Comme la plupart des usagères et beaucoup d’usagers des transports publics, je suis régulièrement gênée par ce qui s’appelle le manspreading. L’étalement masculin, qui consiste à s’asseoir jambes grandes ouvertes. Gênée parce que, quand mon voisin déborde sur mon siège, je n’ai d’autre solution que de me racrapoter sur l’espace laissé libre. Gênée parce que, quand je monte dans un véhicule et qu’un homme est dans cette position, j’ai le choix entre essayer de trouver une autre place ou m’embarquer pour un voyage inconfortable.
Quelle différence avec le sac posé sur un siège libre, me direz-vous. C’est simple, souvent, il suffit de regarder le sac avec insistance, et son ou sa propriétaire l’ôtera bien vite. Tout comme il est aisé, au pire, de déplacer le sac, bien que le simple fait de montrer que, sac ou pas, on va s’asseoir et tant pis si on l’écrase, règle le problème.
Alors qu’il est nettement plus délicat de demander à quelqu’un de se pousser, lui, sa personne et non un objet. Et qu’au fond, on n’est jamais très sûr de la réaction. Un jour où lassée, j’ai pris sur moi de le faire, j’ai reçu comme réponse : « Je ne vais quand même pas serrer les jambes comme une pute ! » Et des témoignages qui décrivent des réactions similaires (« Je ne vais pas m’asseoir comme une femme ou comme un homosexuel ») ne sont pas rares. Si chez certains, cette posture est inconsciente, chez d’autres, elle délivre bel et bien un message. Enfin, personne n’a l’envie, le courage ou l’énergie de faire la remarque chaque fois que la situation se produit.
Il y a quelques jours, j’ai posté sur mon mur Facebook, entre des publications sur l’horreur à Alep et le refus de la Belgique de sauver deux petites filles des bombes, la photo d’un mâle affalé dans mon bus. Je ne m’attendais pas un instant au déchaînement de passions qui s’en suivit et se poursuit dans la presse. Depuis, je reçois des remerciements, surtout de femmes, mais aussi d’hommes.

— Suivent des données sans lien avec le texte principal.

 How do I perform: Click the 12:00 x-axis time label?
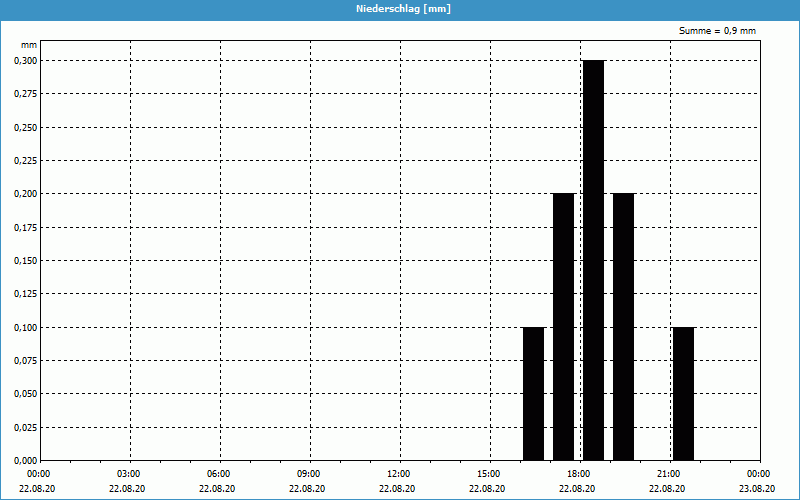pos(398,474)
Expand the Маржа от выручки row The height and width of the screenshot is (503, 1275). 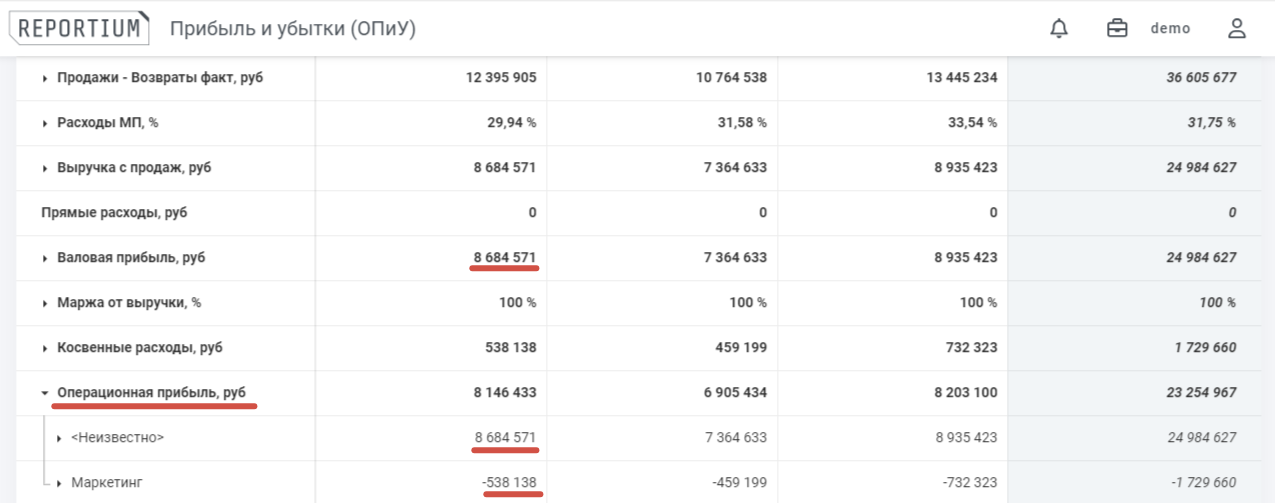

Des hommes déclarent qu’ils ne se rendaient pas compte mais que désormais, ils feront attention.
Enfin, certains dépensent une folle énergie à demander si je n’ai pas mieux à faire (la réponse se trouve dans mon travail parlementaire). Que l’écartement des jambes serait purement physiologique. J’en déduis que ceux-là supposent que les hommes qui se tiennent correctement « en ont des petites » et craignent par dessus tout qu’on puisse imaginer que c’est leur cas. Que c’est vraiment une drôle d’idée de voir là un comportement genré. Ils y mettent tant de passion et de temps à argumenter au lieu de passer leur chemin que, finalement, ils démontrent que, si le manspreading n’est certainement pas le sujet le plus grave du monde, il touche à des questions bien plus profondes que les autres incivilités.
Au fait, je demande juste que la STIB appose des pictogrammes pour attirer l’attention de ses usagers, comme dans le métro new-yorkais. Rien de très coûteux ni révolutionnaire. Enfin, c’est ce que je croyais.